# Data supplied

_ _ _ _ _ _ _

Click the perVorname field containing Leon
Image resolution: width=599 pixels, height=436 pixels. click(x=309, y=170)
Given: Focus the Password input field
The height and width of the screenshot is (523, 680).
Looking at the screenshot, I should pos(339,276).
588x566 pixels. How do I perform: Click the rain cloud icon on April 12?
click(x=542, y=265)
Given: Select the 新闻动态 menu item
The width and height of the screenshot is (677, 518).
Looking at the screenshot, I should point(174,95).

_ _ _ _ _ _ _

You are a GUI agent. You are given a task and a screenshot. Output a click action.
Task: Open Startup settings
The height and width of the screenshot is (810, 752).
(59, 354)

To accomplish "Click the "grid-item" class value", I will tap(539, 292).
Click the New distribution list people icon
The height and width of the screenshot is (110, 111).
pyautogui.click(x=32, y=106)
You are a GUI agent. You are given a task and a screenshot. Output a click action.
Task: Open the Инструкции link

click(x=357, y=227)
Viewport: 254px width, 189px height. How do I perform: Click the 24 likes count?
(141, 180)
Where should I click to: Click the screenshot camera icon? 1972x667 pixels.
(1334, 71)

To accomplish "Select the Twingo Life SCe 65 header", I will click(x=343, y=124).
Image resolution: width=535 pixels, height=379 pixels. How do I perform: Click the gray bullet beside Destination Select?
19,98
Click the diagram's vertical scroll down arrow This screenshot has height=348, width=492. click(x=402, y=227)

_ _ _ _ _ _ _

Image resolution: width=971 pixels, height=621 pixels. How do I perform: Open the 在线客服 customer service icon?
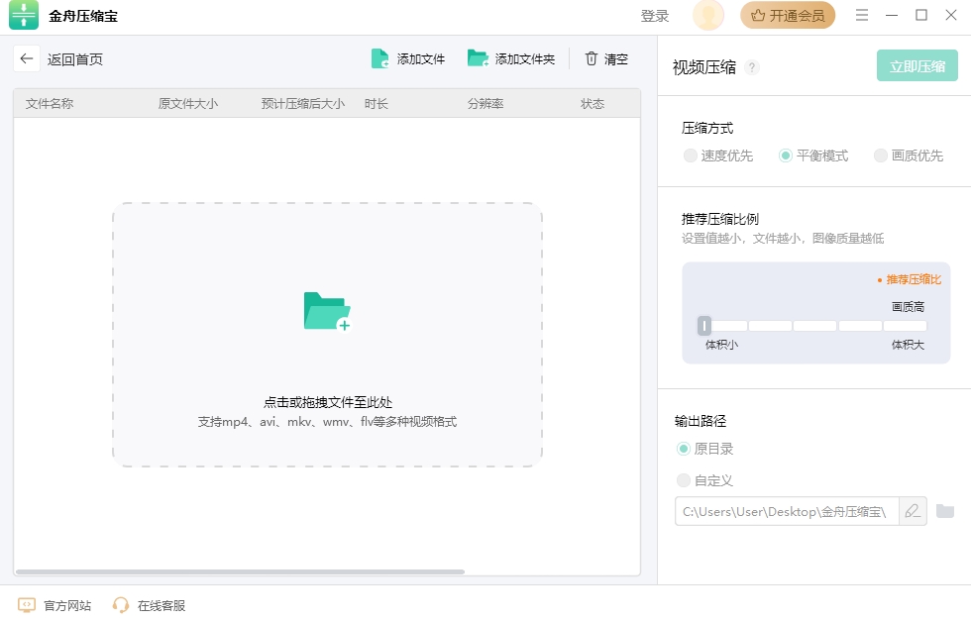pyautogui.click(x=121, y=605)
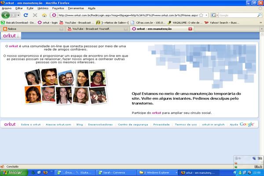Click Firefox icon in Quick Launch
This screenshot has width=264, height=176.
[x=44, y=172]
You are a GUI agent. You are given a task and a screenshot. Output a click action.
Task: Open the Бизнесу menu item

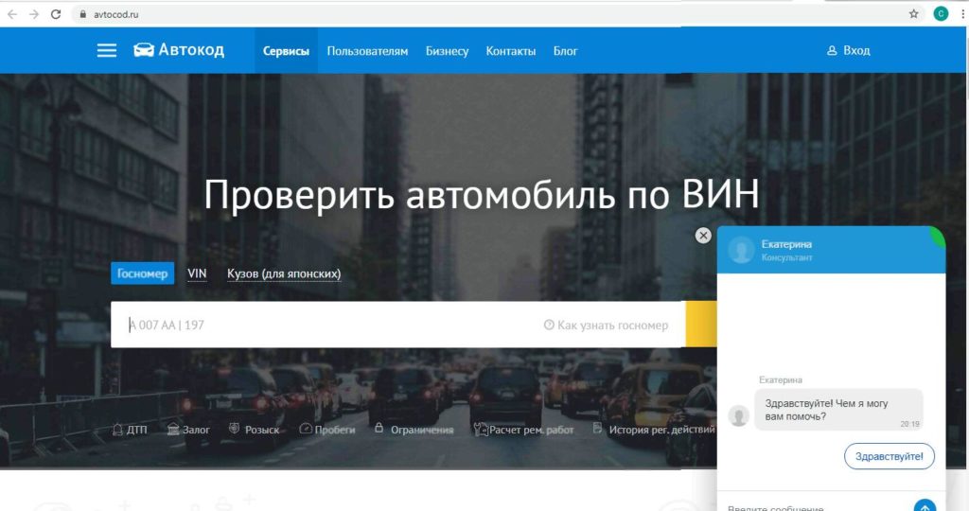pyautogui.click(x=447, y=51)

_ _ _ _ _ _ _

# Your assignment
Beginning at the line with "Image resolution: width=535" and stopping after the line with "Click the diagram's", please write out every line of the data above exactly and nothing else.

# Solution to this task
Image resolution: width=535 pixels, height=379 pixels. How do I perform: Click the gray bullet beside Destination Select?
19,98
Click the diagram's vertical scroll down arrow This screenshot has height=348, width=492. click(x=402, y=227)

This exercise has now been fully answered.